My son and I were in the lake after a hot sauna. We waded out to our waists, and then we dove out toward the deep water, hands out before us, bodies held as streamlined as arrows. Almost in unison we swept our arms in a single strong stroke and propelled ourselves with a single leg kick, then finished our gliding and popped our heads out of the water, side by side, forty feet from where we had dived. Suddenly, I had a vision of man as a water animal. I mean, dogs swim well, but no dog could do what my son and I had just done, submerge and glide with almost no drag, like a fish. Like an otter. No, like a frog.

We swim remarkably like frogs.

* * * * *

Remember when you were a kid, at the lake, pants legs rolled up past your knees, or better yet in a pair of green shorts, trying to catch a frog? I have an image of you in my mind just like that, and you're maybe ten years old. Frogs everywhere, but in a whole afternoon, you were lucky to catch a single one. In those days, you knew this: frogs are survivors. Your height and your big brain gave you no advantage over them.

In fact, in that wet world between the land and the lake, nothing is better equipped for survival than a frog. Big round eyes on top of his head, so he can stay completely underwater except for those big peering eyeballs. Powerful hind legs clear up to his chin, to propel him out of trouble right NOW. Big webbed feet for traction in water. Camouflage skin that lets him disappear. And the ability to stay underwater forever if need be--you can't outwait a frog.

So why are they in danger if they're so well suited to survival? In his world, the frog is the master. Fish, snakes, turtles all eat a few frogs, but in the shallow, weedy world of the frog, they don't have a commanding advantage. To catch the frog, they must follow the frog through the maze of his own world. It's strictly one-on-one, and the game is played on the frog's home court.

To understand the threat to frogs, you've got to understand the heron. The heron is a professional frogger, and it is successful because it understands the frog's world in four dimensions rather than just three. While the heron is indeed in the water with the frog, on long reed-like legs, at the same time its strong toes firmly root the bird to the ground beneath the water. When the frog dives away, the heron does not follow the frog, as the fish and the turtle do. The heron moves outside of the frog's understanding of space and time, beginning its hunt not where the frog was but where the frog will be.
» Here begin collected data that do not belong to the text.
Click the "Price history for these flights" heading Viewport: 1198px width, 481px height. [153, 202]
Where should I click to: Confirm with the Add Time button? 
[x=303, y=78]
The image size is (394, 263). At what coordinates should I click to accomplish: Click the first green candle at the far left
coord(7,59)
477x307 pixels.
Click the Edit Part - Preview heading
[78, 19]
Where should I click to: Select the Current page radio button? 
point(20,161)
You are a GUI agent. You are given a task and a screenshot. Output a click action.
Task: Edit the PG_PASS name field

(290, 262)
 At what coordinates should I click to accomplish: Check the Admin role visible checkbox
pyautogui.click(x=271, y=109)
The frog in water has no defense against the heron, using the earth as a fulcrum to travel outside the water, through space and across time to meet the frog.

Everything that seriously threatens the frog comes from outside of its watery world. The frog is victim of a physics and a chemistry that defy the rules the frog has mastered.
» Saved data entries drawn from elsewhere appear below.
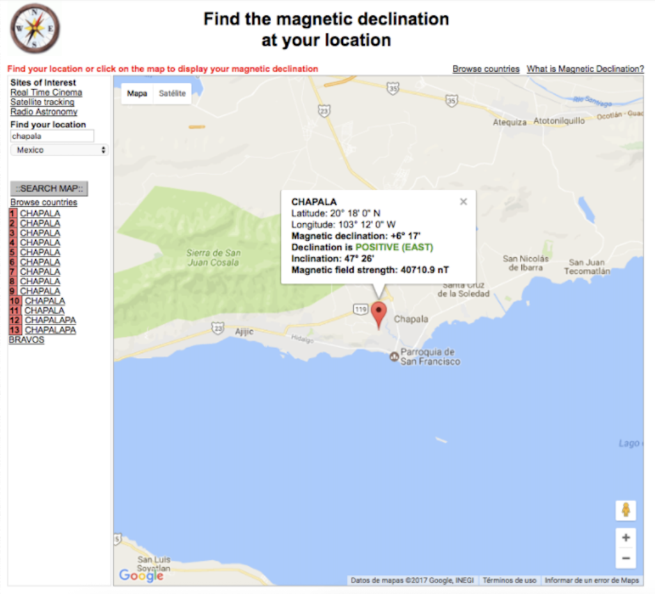
Task: Zoom in with the plus button
Action: [626, 538]
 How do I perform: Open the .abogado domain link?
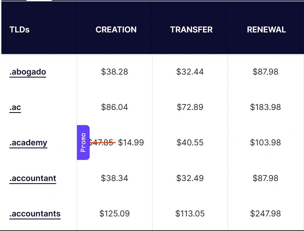(28, 72)
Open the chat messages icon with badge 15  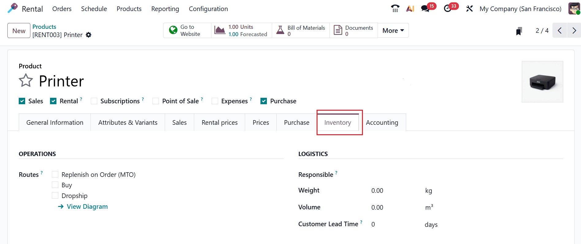425,9
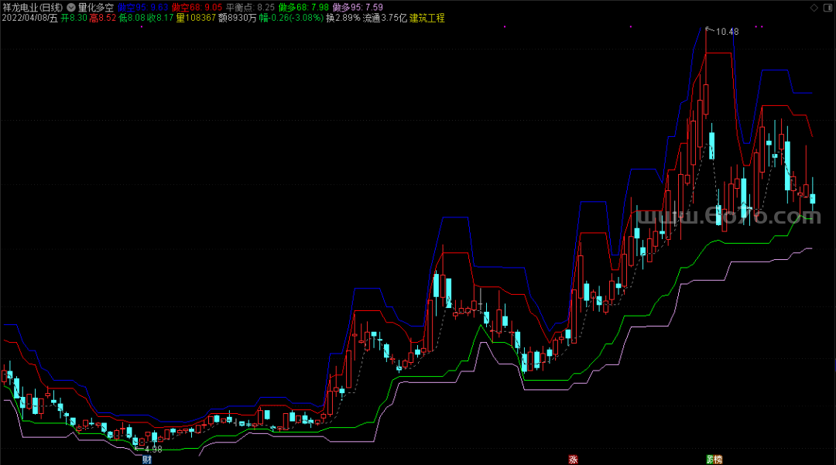Select the 10.48 high price label
The image size is (836, 465).
(728, 32)
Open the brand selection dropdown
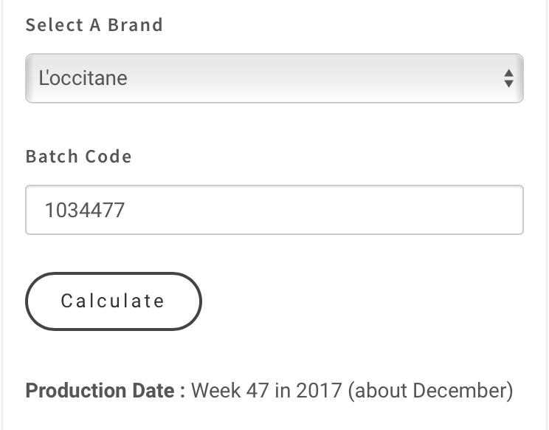This screenshot has height=430, width=549. click(x=274, y=78)
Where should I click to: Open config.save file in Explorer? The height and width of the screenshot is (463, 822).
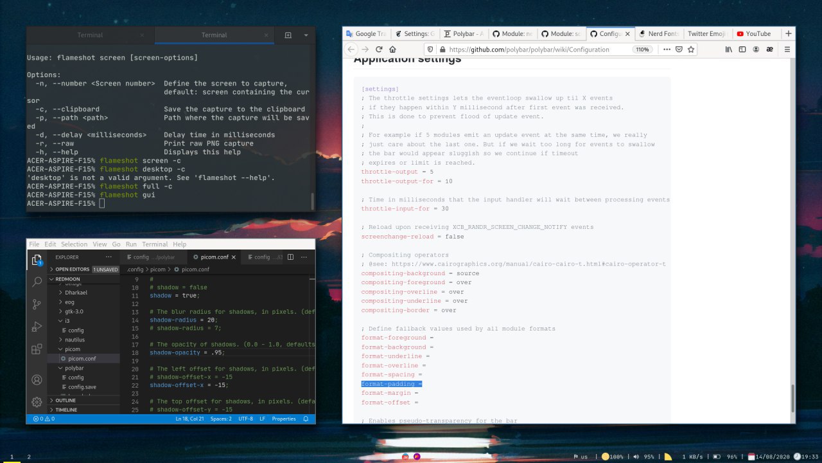point(82,386)
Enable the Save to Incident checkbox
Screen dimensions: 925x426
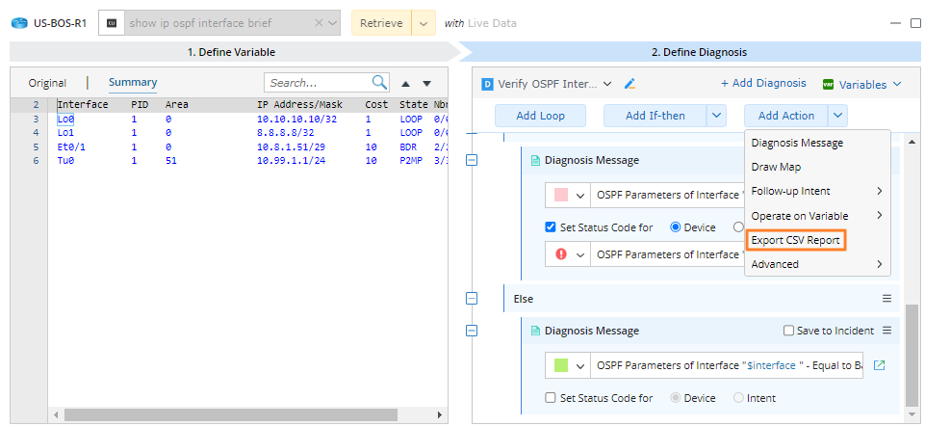pyautogui.click(x=789, y=331)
You, ten years old wading in your rolled-up green shorts, discovered that the frog is only vulnerable if you play by YOUR rules. A frog cannot escape a net. The frog, with its spindly front legs, is befuddled by a child with a stone.
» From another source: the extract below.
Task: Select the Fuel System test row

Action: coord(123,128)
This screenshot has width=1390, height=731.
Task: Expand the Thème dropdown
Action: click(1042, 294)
Flee, hide, wait, live to flee again, that's all a frog needs to know. But some enemies compress life to a fragment of a second, while other wait forever. Against them, he has no defense. A frog may swim pell-mell away from the fluorescent green of spilled methyl chloride, and never know how patiently this enemy will stalk him.

So there you are again, my froggy reader. Like the frog, you and I have few enemies in our daily realm. Tigers could get us, and in fact a few of us are eaten by tigers and bears each year, but we can generally defend ourselves against those threats. Other humans pose a much greater threat, because our advantages cancel each other out.

By far the greatest threat to us enters our world from outside, as the heron enters the world of the frog. We are upended by things that do not exist naturally--radiation, chemical poisons, and the like. Our bodies are not immune to them, and neither flight nor fight will do us any good against them. They get into the water, and because we spend our whole lives in water, we are vulnerable. One only has to look at our neighbors the frogs to see how vulnerable.

Go down to the neighborhood wetland and listen to the frogs. They are telling you something. And when they stop singing their message to you, then you should get really worried.

Pure water, that's all they are. We can learn a lot from frogs.